5 Reasons for Storing XML in a Database
September 28, 2010
Let me start this topic with a couple of disclaimers. First, using XML as a storage format is not always the right choice – there are still valid cases where it can make sense to convert XML to relational format. Second, there are more than five reasons for storing XML in a database. Here I am just listing five reasons –in no particular order- that seem to be quite common.
1. When business records are represented as XML when they are processed or transmitted by applications.
When applications have already decided to use XML as the data format of choice, e.g. in a service-oriented architecture (SOA), and are transmitting and/or processing business data in XML format anyway, then it is often a good idea to also store the business data in the same XML format. If the applications use XML anyway, it is typically beneficial to avoid the overhead of disassembling XML just for storage, and to avoid reconstructing the XML when applications need to read data.
2. When the data format (schema) changes over time.
Let’s face it: schema changes in a relational database can be a pain in the neck. Just imagine a 1-to-1 relationship that evolves to a 1-to-many relationship. For example, assume that customer records are no longer restricted to one telephone number but can contain multiple phone numbers. Following traditional relational database design principles, you would now have to normalize your existing tables, i.e. introduce a new table for phone numbers with a 1-to-many join relationship from the customer table. This is a massive change. Any SQL statements that retrieve phone numbers or have search conditions on phone numbers need to be changed. However, if the customer records are stored as XML documents in an XML column, then the table definition does not need to be changed to accommodate the evolution from 1-to-1 to a 1-to-many relationship. An XML element “phone” would simply be allowed to occur multiple times per document. An XML index on these phone elements would also remain unchanged. With XML, the impact of schema evolution is (not zero but) much lower than with a relational database schema. This enables applications to react to changing business requirements faster and at a lower cost.
3. When the data format (schema) is complex and highly variable.
In today’s world, business record are often very complex, typically more complex than 50 years ago. Think of financial trades, electronic medical records, insurance contracts and claims, or rich content such as office documents. The complexity and variability and the number of optional data fields in such business records can be staggering. Designing a relational schema for such complex objects can be very challenging and can lead to dozens or even hundreds of tables that are difficult to understand from an application perspective. In such cases, storing each business record as a separate XML document can often simplify both database design and application development.

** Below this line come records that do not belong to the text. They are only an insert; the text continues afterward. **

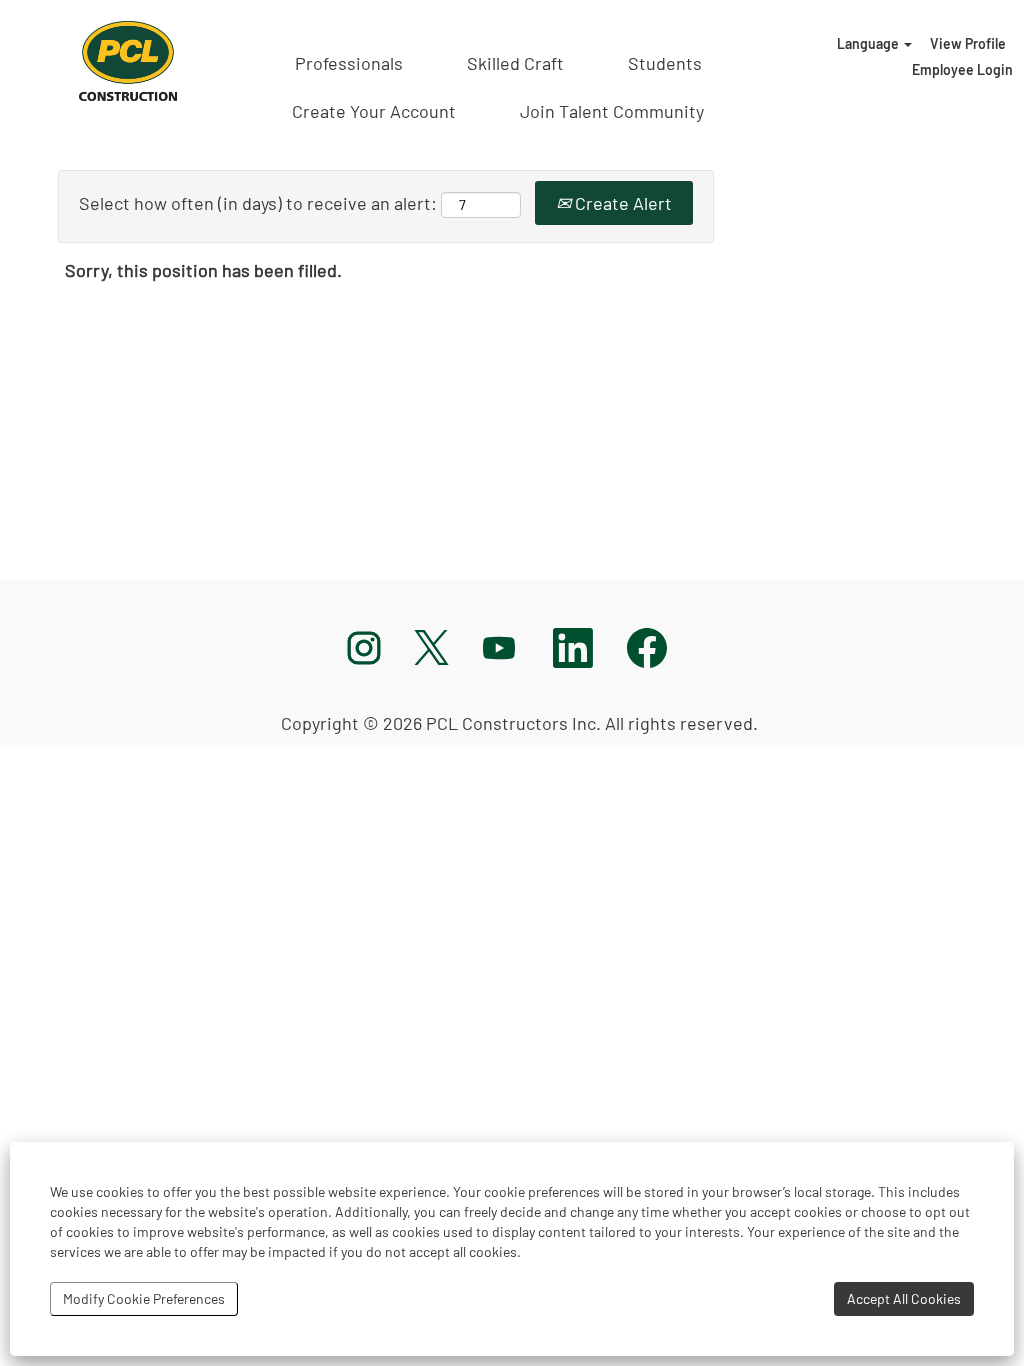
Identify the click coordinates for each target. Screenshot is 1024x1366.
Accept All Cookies (904, 1298)
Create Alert (621, 203)
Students (665, 63)
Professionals (349, 63)
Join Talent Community (612, 111)
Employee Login (962, 69)
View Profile (968, 43)
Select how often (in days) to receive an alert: (258, 203)
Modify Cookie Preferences (144, 1298)
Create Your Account (374, 111)
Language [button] (869, 43)
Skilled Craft (515, 63)
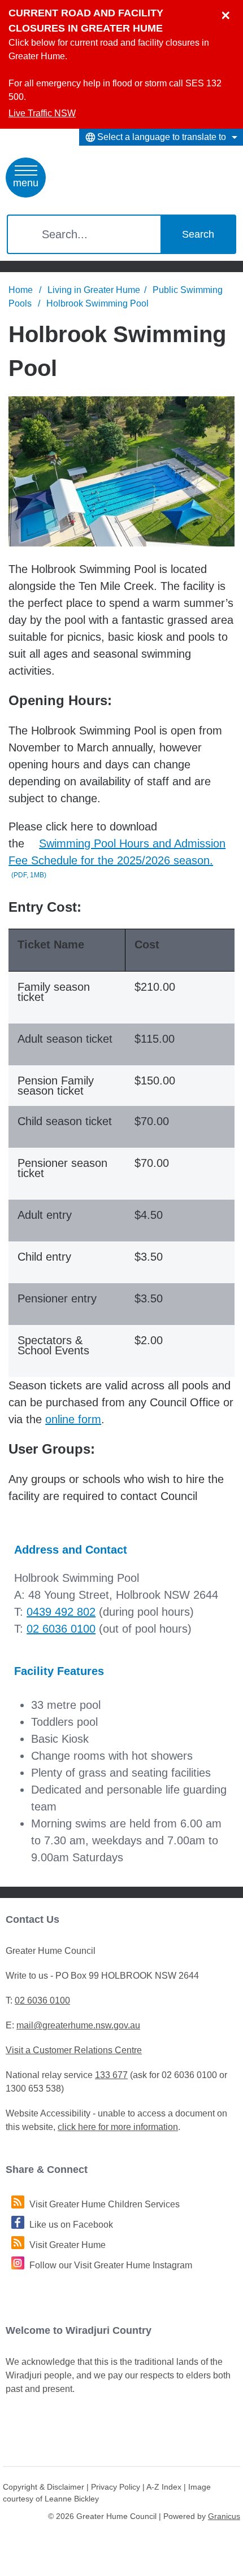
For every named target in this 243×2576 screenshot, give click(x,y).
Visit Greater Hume (67, 2245)
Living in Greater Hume (93, 290)
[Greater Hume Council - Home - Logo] (91, 175)
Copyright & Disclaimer (43, 2486)
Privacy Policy (115, 2486)
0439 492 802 (61, 1612)
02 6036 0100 (61, 1628)
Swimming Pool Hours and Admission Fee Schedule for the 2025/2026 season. (116, 858)
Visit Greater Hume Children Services (104, 2204)
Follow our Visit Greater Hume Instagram (110, 2265)
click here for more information (118, 2127)
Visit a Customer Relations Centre (74, 2050)
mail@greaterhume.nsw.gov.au (78, 2025)
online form (73, 1419)
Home (20, 290)
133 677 (111, 2075)
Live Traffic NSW (42, 113)
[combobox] (161, 137)
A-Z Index (163, 2486)
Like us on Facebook (71, 2224)
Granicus (224, 2516)
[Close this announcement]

4. When you need to optimize object-centric data access.
Continuing the previous thought, what happens when complex business objects (trades, medical records, insurance claims, etc.) are mapped to and stored in a complex and normalized relational database schema? Storing a single business object may require SQL inserts into many tables, and reading a single business object may require complex multi-way joins and/or a sequence of many SQL queries to read all pieces of an object. In such cases, experience has shown that inserting or retrieving a single XML document is significantly more efficient. For such object-centric data access, XML can outperform a relational solution.
5. When you need the best of both worlds.
The world is not black and white. In particular, many application scenarios are not either 100% XML or 100% relational. Often, some data is better represented in one format while other is better represented in another. This makes a hybrid database design very appealing, since it allows you to manage both XML documents and relational data in the same database and even in the same table. You can than query across XML documents and relational data at the same time, even in a single query. For example, you can keep the fixed and structured parts of a record in relational columns and the variable or semi-structured parts of the same record in an XML column.